Document segment:
* START *
Thanks. When you say roundup....do you mean as in non selective? Or can I use a crabgrass treatment like quinclorac? Have all this new grass there.


----------



## ken-n-nancy (Jul 25, 2017)

MichiganGreen said:


> Thanks. When you say roundup....do you mean as in non selective? Or can I use a crabgrass treatment like quinclorac? Have all this new grass there.


Quackgrass is one of the weeds for which there isn't a good selective herbicide. It also doesn't get eliminated easily by hand-pulling, at quackgrass develops extensive rhizomes beneath the soil that won't get removed when hand-pulling, but will just grow back up into new quackgrass plants in a couple weeks.

I've never had to deal with quackgrass myself, but if the quackgrass-infested area isn't too big, I've heard of folks having success literally "hand-painting" glyphosate using the following technique. (I've not used this approach for quackgrass, but have used it for nutsedge. For nutsedge, though, if the plants are new ones that came in by seed, rather than an established patch, careful hand-pulling works.)


Since the quackgrass grows faster, wait a few days since the prior mowing (basically, just before you're about to mow the good grass. The quackgrass will then be a couple inches taller than the good turf.
Put on some chemical-proof gloves, and then on one hand, right over the top of the chemical-proof glove, put on a thin absorbent glove.
Put a small amount of mixed (properly diluted) glyphosate in the bottom of a bucket. Choose a bucket that you can hold with your one-glove hand, and reach into with the double-gloved hand without having any danger of spilling the bucket.
* END *
What is asked:
In the quackgrass thread, why does hand-pulling fail to get rid of quackgrass?

Excerpted data:
* START *
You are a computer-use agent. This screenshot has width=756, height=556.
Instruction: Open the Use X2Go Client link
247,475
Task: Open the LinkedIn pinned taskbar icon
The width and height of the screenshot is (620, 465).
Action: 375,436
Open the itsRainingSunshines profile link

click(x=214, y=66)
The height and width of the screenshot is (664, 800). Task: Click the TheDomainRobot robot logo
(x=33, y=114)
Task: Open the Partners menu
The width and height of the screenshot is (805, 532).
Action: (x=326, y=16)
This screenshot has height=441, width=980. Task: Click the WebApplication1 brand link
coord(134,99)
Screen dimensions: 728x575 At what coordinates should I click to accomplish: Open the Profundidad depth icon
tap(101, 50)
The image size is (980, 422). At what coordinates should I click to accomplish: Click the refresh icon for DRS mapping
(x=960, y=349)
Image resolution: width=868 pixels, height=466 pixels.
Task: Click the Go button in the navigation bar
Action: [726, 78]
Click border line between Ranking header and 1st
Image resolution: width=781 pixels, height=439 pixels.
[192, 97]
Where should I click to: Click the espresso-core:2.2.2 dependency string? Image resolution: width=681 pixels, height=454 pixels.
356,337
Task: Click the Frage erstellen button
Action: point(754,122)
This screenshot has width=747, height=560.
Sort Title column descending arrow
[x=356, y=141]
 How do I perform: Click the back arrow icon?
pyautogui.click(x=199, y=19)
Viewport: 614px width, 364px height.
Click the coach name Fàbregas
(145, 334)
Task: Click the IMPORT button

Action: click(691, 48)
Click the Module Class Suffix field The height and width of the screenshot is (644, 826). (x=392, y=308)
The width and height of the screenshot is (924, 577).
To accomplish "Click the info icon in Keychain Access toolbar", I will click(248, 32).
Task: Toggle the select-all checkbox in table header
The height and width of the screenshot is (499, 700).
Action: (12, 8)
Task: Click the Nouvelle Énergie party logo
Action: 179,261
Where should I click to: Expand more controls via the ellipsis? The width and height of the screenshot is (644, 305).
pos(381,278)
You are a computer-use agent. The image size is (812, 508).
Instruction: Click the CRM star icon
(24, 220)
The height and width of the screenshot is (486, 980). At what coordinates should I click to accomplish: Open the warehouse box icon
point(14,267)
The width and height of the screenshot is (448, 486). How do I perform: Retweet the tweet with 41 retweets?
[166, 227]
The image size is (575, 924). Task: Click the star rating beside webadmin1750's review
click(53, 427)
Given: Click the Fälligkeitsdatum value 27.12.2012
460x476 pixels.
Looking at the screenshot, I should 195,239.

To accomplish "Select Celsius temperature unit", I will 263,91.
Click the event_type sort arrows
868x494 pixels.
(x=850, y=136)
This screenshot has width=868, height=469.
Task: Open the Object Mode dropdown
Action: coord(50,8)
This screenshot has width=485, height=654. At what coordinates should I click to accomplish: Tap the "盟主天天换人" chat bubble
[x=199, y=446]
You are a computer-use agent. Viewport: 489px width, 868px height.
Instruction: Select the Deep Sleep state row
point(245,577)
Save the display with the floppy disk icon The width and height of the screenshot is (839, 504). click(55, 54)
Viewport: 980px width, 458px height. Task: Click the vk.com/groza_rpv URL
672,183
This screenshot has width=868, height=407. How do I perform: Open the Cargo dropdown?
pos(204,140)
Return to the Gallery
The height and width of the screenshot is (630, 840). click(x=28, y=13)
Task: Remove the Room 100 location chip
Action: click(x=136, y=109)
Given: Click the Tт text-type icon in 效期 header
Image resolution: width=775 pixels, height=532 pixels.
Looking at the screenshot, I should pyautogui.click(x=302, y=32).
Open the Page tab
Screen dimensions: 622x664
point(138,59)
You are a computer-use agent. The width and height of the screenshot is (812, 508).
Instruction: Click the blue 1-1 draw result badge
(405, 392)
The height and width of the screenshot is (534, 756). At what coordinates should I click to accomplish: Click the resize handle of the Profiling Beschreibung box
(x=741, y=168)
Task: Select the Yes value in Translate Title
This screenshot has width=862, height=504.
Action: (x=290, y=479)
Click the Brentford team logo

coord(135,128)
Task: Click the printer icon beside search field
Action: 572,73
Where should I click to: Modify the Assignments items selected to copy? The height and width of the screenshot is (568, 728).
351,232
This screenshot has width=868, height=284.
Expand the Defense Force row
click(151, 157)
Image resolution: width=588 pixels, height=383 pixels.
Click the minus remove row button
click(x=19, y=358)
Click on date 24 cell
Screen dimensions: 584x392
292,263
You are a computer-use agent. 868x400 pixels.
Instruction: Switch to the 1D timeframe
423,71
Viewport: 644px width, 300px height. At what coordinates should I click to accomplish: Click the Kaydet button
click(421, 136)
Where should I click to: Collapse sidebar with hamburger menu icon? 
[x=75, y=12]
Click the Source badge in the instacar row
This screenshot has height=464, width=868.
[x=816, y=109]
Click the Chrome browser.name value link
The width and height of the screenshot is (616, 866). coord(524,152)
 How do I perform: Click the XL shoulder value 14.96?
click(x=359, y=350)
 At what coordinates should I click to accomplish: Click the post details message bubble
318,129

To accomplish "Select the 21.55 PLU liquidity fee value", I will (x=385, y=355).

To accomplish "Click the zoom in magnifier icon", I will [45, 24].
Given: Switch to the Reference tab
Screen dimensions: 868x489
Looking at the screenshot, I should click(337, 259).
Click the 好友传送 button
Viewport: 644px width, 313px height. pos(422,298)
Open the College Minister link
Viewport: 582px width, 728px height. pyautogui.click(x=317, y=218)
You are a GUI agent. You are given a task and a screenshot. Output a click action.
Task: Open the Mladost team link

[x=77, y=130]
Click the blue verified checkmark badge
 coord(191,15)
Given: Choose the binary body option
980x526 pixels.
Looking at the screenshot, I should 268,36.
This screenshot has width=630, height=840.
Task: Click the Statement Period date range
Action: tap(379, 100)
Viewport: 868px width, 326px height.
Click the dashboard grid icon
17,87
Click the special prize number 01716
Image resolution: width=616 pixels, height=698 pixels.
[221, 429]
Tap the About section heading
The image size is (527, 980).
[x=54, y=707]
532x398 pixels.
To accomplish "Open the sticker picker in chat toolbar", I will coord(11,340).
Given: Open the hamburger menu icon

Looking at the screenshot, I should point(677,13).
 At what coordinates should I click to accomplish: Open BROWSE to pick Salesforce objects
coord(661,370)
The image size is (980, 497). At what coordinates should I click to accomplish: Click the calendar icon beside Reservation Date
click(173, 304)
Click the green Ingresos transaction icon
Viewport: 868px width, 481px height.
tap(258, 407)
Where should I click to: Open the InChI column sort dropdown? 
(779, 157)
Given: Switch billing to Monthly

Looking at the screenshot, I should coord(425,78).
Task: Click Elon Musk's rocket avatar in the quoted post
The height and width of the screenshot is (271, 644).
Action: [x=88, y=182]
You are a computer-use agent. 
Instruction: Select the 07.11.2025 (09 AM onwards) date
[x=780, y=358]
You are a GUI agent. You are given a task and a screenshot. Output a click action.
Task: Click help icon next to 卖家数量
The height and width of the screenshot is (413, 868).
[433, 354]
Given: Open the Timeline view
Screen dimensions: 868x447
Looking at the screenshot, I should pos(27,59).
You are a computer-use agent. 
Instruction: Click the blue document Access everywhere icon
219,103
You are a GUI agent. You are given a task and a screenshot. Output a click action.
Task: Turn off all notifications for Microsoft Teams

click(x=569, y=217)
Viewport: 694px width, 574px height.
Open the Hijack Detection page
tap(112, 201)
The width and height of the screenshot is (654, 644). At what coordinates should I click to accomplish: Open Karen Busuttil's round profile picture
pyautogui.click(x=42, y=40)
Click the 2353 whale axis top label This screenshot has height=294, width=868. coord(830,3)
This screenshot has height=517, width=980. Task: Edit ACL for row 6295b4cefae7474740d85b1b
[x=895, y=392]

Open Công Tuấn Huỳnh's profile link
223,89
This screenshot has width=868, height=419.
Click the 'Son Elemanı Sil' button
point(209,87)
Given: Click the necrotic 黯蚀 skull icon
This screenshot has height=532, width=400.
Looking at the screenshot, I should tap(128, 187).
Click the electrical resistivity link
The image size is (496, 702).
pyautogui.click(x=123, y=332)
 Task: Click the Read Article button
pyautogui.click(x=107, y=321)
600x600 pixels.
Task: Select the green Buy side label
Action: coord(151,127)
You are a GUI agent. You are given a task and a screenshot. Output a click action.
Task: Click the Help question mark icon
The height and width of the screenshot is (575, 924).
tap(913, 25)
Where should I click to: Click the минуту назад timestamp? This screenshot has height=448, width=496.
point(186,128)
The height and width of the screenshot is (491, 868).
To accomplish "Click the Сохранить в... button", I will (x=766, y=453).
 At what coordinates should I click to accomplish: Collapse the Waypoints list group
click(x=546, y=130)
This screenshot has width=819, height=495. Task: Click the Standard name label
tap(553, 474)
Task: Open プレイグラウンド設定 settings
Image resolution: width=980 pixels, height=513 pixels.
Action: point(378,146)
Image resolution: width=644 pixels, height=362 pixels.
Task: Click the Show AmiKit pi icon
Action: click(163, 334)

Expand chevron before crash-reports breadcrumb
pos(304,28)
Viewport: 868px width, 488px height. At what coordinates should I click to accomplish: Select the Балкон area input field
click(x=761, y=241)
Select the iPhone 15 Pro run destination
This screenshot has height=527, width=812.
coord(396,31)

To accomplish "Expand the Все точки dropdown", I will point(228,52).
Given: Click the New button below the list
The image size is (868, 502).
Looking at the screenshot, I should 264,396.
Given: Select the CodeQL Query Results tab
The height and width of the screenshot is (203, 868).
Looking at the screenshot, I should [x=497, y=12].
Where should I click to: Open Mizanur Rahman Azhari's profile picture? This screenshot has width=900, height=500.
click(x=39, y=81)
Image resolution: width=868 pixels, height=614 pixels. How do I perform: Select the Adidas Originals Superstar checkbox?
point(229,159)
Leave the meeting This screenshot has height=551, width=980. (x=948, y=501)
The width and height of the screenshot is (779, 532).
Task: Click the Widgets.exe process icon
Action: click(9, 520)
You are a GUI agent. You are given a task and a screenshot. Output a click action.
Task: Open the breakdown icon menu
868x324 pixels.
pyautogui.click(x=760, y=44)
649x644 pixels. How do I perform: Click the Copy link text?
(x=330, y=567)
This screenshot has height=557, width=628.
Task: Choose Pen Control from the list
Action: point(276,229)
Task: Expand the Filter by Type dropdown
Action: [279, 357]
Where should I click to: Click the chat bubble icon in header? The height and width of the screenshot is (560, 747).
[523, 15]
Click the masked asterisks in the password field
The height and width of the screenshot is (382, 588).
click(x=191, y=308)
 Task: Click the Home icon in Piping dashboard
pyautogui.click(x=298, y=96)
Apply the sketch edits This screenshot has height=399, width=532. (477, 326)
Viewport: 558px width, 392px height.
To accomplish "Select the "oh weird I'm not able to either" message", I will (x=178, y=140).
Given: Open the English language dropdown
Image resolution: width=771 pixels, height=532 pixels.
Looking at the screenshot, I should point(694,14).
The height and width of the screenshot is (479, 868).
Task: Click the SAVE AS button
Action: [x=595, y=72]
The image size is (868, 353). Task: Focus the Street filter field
* END *
Solution for this problem:
Quackgrass develops extensive rhizomes beneath the soil that hand-pulling doesn't remove, and they grow back into new quackgrass plants within a couple of weeks.